(DATA FOR PROCESSING)

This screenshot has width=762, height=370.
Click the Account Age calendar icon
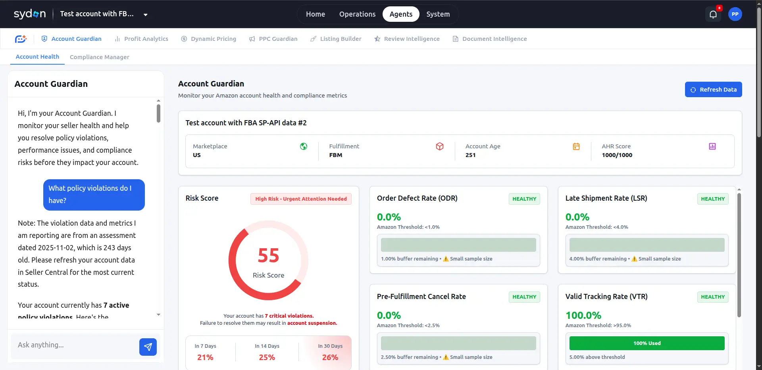pos(576,146)
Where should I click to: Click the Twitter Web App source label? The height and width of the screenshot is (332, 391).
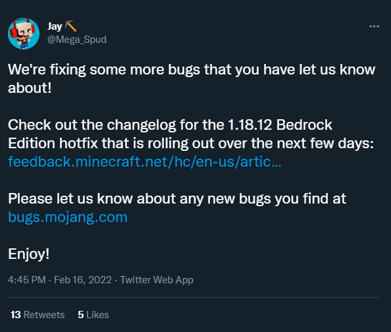pyautogui.click(x=157, y=280)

(GIVEN REQUEST) Set out every line of the items above as a Markdown table with the columns "No." and "Line". Number the rows in order, skip blank lines, and leave the pictures out.

(EXERCISE RESPONSE)
| No. | Line |
|---|---|
| 1 | This screenshot has width=762, height=370. |
| 2 | Click the Account Age calendar icon |
| 3 | pos(576,146) |
| 4 | Where should I click to: Click the Twitter Web App source label? The height and width of the screenshot is (332, 391). |
| 5 | pyautogui.click(x=157, y=280) |